Goal of the exercise: Rewrite the part of the material below that opens with the line containing "Task: Click the Max repeat count field" and closes with the line containing "click(x=300, y=394)" as a two-column CSV with the headers input and output. Give one row for each text and its answer, put each value in a quoted field, and turn any line breaks into spaces.

----

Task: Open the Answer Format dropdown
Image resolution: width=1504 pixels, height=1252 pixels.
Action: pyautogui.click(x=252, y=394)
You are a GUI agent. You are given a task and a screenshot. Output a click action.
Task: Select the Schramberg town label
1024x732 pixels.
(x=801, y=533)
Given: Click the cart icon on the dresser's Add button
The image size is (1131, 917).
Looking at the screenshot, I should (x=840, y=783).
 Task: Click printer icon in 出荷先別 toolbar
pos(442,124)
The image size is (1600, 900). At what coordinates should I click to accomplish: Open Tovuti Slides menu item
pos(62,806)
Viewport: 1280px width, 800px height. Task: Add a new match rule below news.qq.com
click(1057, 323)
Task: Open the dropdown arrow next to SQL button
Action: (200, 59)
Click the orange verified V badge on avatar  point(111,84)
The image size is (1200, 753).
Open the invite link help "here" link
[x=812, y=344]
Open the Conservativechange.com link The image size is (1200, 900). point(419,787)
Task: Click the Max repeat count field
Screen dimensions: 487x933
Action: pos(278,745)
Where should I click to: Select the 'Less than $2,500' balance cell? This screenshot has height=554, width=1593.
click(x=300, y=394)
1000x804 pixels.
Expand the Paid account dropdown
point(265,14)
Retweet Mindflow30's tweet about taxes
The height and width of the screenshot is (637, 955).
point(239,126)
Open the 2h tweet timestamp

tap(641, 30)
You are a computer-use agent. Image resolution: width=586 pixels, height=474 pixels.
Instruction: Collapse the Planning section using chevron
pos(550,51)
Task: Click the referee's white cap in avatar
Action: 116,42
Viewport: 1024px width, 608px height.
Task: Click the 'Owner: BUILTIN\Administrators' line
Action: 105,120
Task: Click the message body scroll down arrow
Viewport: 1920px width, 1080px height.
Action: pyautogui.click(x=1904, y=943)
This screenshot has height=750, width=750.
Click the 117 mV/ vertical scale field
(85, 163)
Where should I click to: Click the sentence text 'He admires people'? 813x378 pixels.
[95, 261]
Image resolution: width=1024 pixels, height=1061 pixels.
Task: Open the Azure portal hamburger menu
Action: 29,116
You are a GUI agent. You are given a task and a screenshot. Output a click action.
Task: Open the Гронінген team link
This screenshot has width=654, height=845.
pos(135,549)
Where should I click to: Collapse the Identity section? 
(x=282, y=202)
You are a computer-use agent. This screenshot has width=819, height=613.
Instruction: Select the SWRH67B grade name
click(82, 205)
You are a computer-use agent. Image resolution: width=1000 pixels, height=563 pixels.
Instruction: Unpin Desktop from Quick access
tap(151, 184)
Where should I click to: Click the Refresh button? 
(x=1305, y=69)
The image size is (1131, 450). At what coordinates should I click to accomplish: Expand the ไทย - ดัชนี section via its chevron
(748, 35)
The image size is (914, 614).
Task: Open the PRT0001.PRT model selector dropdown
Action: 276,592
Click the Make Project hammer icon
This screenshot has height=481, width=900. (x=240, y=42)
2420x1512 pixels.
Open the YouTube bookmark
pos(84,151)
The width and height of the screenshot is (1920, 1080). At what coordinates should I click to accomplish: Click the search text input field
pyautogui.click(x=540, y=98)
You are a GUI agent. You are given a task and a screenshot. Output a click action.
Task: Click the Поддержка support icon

----

Task solution:
input,output
"Task: Click the Max repeat count field Screen dimensions: 487x933","Action: pos(278,745)"
"Where should I click to: Select the 'Less than $2,500' balance cell? This screenshot has height=554, width=1593.","click(x=300, y=394)"